Personal example: My bowed legs. BUT as a child I had very straight legs. Here’s what happened. I started gymnastics at age 4, Ballet and Track from age 7. By the time I was 18 my legs had started to bow slightly. At 21, having spent a lot of time teaching Aerobics/ Step/ Spinning and bodybuilding I had over-developed the lateral aspect of my quadriceps and buttock muscles and over lengthened my inner thigh muscles by working on improving my middle ‘Russian’ split. I had created an imbalance. This imbalance caused a painful knee condition called Chondromalacia (Patelofemoral syndrome). Which meant that my femur (the thigh bone) would grind into the underside of my patella (knee cap). The remedy was to re-create balance by strengthening the medial side of the quadriceps (Vastus Medialis Obliquus – VMO) and Adductors, and to stretch the lateral, over tight muscles.
My over tight muscles and fascia were dysfunctional. My skeleton was not functioning as it should, hence the aberration at the knee cap. Later this sticky fascia caused more dysfunction at my right hip and so on. If something is stuck at one point the body will compensate elsewhere. Moishe Feldenkrais said it best:
“Force that is not converted into movement does not simply disappear, but is dissipated into damage done to joints, muscles, and other sections of the body.”
Long story short, the physiotherapy worked only to the extent that I truly understood what I was doing and that I took it on as a daily job – this was the beginning of daily body maintenance, I just didn’t know it yet.
For a moment, let’s return to the bowed legs and dysfunctional movement patterning. When I’m out and about I watch how people move – their mechanics. It’s not a judgment, it’s just what I see and I don’t analyze it all the time. When I see people running or cycling, I watch their alignment. Sometimes I cringe, because I see faulty mechanics which is being repeated and I can feel the pain that will ensue. And other times I see mechanics that make me stop, take my breath away and hear myself say, wow. It’s rare to see movement that is pure and effortless but you’ll know it when you see it, as you will know it when you feel it.
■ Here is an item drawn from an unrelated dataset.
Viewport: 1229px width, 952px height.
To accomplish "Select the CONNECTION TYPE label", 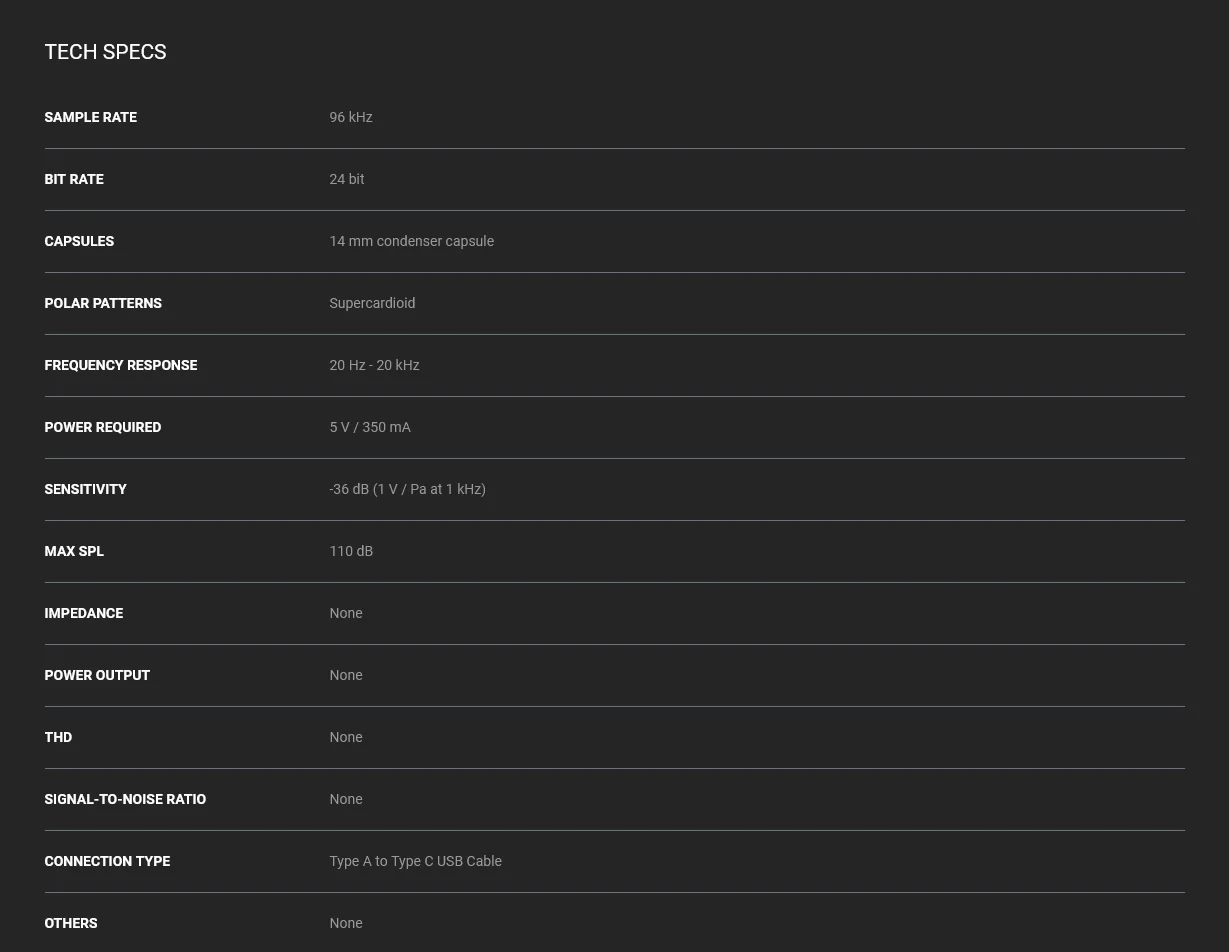I will (107, 861).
Have you ever heard someone point out an athlete and say, he/she/they run like a gazelle?
Let me just say that even with the gazelle-like athlete, there can still be injury and dysfunctional movement patterning- there is no perfect – just the aim towards it. Our aim with movement, art, literature, what-have-you, is that “once we accept our limits, we [must] go beyond them.” (Albert Einstein). So in my opinion, from experiencing a lot of physical movement I have found that refining movement is on going. Knowing that I swim, people come up to me from time to time and state (more than ask), “Boy, I just can’t swim for exercise – don’t you find it boring?” I am amazed by this because it is often very accomplished athletes who say this. People whom I imagined would know about refining. Each stroke for me is a new combination of possibilities – the accuracy of the kick, placement of pelvis, rib cage and head to the rotation of the arms and angle of pull…who has time for boredom, my neurons and synapses are on overdrive. This is not some mindless activity. If we show interest in what we do, we learn from it and can add on and continue to refine.
Which takes me to the next point, but I’m sure your eyes are beginning to glaze over, so I will return with “What If: Part 2” another day and go into more detail about the narrowing of the hips comment.
M. Feldenkrais, Awareness Through Movement, (NY: Harper & Row, 1972), p. 58.